In this corpora, you could see half of the reviews are positive and the second half are negative. You can also get the details of this corpora just by running the following codes.

In [2]:
movie_reviews.categories()

['neg', 'pos']

You can also get the text file names by using the fileids method

In [3]:
movie_reviews.fileids('pos')[:3]

['pos/cv000_29590.txt', 'pos/cv001_18431.txt', 'pos/cv002_15918.txt']

Then, for instance, if we want to get access to all the words in a text file by a file name, use the code below:

In [4]:
movie_reviews.words(movie_reviews.fileids('pos')[movie_reviews.fileids('pos').index('pos/cv000_29590.txt')])

['films', 'adapted', 'from', 'comic', 'books', 'have', ...]

# 3. Input the Data to Python

After knowing these above methods, we can put these files in a document. One thing to remember is that we should random shuffle the documents to erase the bias in the documents

In [5]:
documents = []

for category in movie_reviews.categories():
    for fileid in movie_reviews.fileids(category):
        documents.append((movie_reviews.words(fileid), category))
        
random.shuffle(documents)

Since we have got all the words, we need to create the features for the following analysis. The features we are going to use here are the most frequent words used in the movie reviews(We would use new features later to see the change in the accuracy of the classifiers). Here, the method **FreqDist** is used to list the words with their frequencies so that we can pick, for instance, first 3000 of them and use these words as features.

In [6]:
all_words = []
for w in movie_reviews.words():
    all_words.append(w.lower())  # convert all the words to lowercase
    
all_words = nltk.FreqDist(all_words)

# Use the top 3000 words as the keys
word_features = list(all_words.keys())[:5000]

Until now, we have created the documents consist of all the movie review files and the word features. So the next thing is to judge whether a specific file contains featured words. An option is to create a function and decide if a word in word feature list also exists in a movie review text file.

In [7]:
def find_features(text):
    words = set(text)
    featuresets = {}
    for w in word_features:
        featuresets[w] = (w in words)
        
    return featuresets

Then we could use this function to analyze each text file in the documents and at last create the trainning set, the validation set(a data set which is always being used to compare the performance of different models) and the testing set.

In [8]:
featuresets = [(find_features(rev),category) for (rev, category) in documents]

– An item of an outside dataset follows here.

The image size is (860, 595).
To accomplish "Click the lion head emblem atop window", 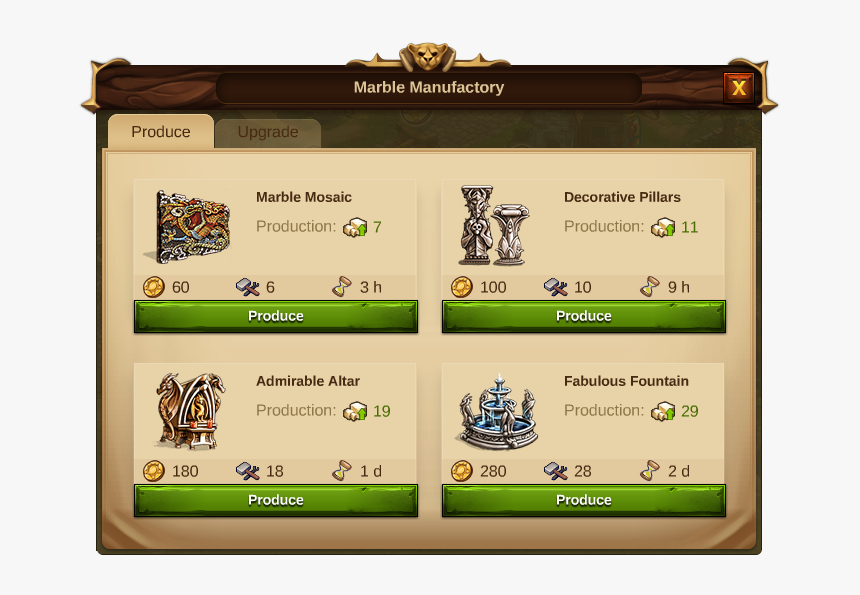I will [x=427, y=56].
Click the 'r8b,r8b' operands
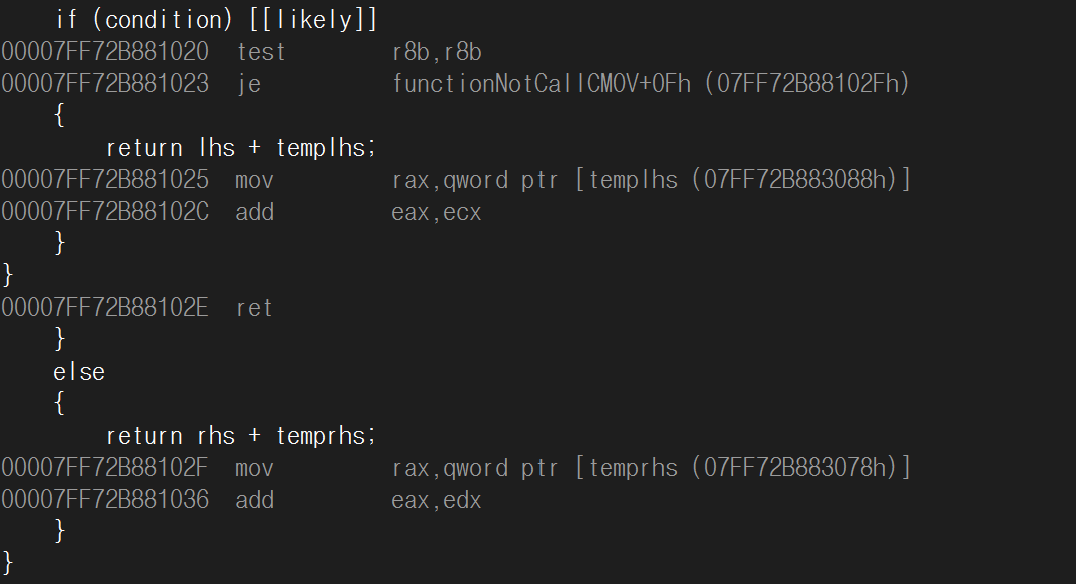1076x584 pixels. (437, 52)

training_set = featuresets[:1800]
validation_set = featuresets[1800:1900]
testing_set = featuresets[1900:]

Until now, we use the first 5000 most frequent words as word features. However, this may lead to incorrect results because many nouns such as **movie** does not imply a viewer's attitude towards a movie. A more reliable approach is to consider the adjectives and adverbs as features because these words are more close to a viewer's opinion. To reach this goal, we need to use the **pos_tag** function to tag a word's part of speech and select the adjectives and adverbs.

In [9]:
all_words = []
for w in movie_reviews.words():
    all_words.append(w.lower())  # convert all the words to lowercase

pos = pos_tag(all_words)

adj_adv = []

for w in pos:
    if w[1][0] == 'J' or w[1][0] == 'R':
        adj_adv.append(w[0])

The we are about to choose the most frequent 5000 adjectives and adverbs as word features to continue the classification task.

In [10]:
adj_adv = nltk.FreqDist(adj_adv)

# Use the top 5000 words as the keys
word_features = list(adj_adv.keys())[:5000]

After gaining the word_features, we construct new training set and testing set again

In [11]:
featuresets = [(find_features(rev),category) for (rev, category) in documents]

training_set = featuresets[:1800]
validation_set = featuresets[1800:1900]
testing_set = featuresets[1900:]

# 4. Clean the Text Data

If we want our model to achieve better results in doing classification, we should clean the text data first. In general, we could improve the quality of our text by doing the following things:

1. eliminate stopwords
2. eliminate punctuation
3. contraction (He's -> He is)
4. conversion into lowercase


## 4.1 Eliminate the stopwords

Stopwords like 'to' are meaningless in natural language processing. Hence, we can delete them first to get a much cleaner dataset.

In [12]:
from nltk.corpus import stopwords
stops = set(stopwords.words('english'))
words=["Don't", 'hesitate','to','ask','questions']
[word for word in words if word not in stops]

["Don't", 'hesitate', 'ask', 'questions']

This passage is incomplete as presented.